● **Prompt**:
Repeat the records below word for word, everything from their first line down to the line containing "click(444, 16)", with that line included.

● **Record extracts**:
* begin *

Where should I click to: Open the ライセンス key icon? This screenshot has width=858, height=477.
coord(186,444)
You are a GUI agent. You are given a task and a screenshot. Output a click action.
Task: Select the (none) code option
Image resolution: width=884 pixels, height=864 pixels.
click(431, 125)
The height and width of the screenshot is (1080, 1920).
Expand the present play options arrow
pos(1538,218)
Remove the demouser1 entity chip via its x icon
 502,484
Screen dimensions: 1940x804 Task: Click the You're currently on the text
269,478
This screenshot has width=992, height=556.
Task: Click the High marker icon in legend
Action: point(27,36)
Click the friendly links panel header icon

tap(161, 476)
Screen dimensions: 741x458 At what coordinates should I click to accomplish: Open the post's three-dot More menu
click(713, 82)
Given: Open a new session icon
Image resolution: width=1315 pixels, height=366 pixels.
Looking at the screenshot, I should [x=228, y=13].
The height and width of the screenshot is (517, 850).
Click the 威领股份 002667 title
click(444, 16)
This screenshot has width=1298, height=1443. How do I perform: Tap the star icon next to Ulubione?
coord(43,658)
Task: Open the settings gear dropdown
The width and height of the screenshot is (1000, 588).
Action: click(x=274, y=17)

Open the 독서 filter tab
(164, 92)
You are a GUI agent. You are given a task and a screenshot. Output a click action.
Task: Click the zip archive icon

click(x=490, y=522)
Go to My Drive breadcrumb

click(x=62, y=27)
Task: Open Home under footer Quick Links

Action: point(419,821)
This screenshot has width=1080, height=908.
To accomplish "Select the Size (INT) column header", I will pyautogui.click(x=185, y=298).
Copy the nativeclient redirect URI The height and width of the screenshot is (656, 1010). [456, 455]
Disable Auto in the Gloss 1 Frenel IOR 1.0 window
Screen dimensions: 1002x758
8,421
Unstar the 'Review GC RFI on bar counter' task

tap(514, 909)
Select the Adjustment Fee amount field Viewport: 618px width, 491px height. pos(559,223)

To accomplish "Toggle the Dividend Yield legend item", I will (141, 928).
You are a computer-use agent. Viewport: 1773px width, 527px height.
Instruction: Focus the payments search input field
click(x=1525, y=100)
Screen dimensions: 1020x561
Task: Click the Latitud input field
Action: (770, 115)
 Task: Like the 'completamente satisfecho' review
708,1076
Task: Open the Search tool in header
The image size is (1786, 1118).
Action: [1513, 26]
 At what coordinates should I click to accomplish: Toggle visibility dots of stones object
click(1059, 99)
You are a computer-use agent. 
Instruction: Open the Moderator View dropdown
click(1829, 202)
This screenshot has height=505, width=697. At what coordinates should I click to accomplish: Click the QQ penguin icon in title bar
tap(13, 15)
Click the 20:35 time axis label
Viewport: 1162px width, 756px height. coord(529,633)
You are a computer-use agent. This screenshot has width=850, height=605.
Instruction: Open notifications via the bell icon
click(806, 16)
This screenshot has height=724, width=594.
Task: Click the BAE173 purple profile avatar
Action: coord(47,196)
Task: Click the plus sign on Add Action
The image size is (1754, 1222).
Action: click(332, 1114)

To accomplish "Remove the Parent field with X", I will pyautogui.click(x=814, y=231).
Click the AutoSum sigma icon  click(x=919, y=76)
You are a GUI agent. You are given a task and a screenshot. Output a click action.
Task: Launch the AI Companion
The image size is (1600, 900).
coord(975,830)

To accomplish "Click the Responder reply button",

* end *

● **Task answer**:
Where should I click to: Open the ライセンス key icon? This screenshot has width=858, height=477.
coord(186,444)
You are a GUI agent. You are given a task and a screenshot. Output a click action.
Task: Select the (none) code option
Image resolution: width=884 pixels, height=864 pixels.
click(431, 125)
The height and width of the screenshot is (1080, 1920).
Expand the present play options arrow
pos(1538,218)
Remove the demouser1 entity chip via its x icon
 502,484
Screen dimensions: 1940x804 Task: Click the You're currently on the text
269,478
This screenshot has width=992, height=556.
Task: Click the High marker icon in legend
Action: point(27,36)
Click the friendly links panel header icon

tap(161, 476)
Screen dimensions: 741x458 At what coordinates should I click to accomplish: Open the post's three-dot More menu
click(713, 82)
Given: Open a new session icon
Image resolution: width=1315 pixels, height=366 pixels.
Looking at the screenshot, I should [x=228, y=13].
The height and width of the screenshot is (517, 850).
Click the 威领股份 002667 title
click(444, 16)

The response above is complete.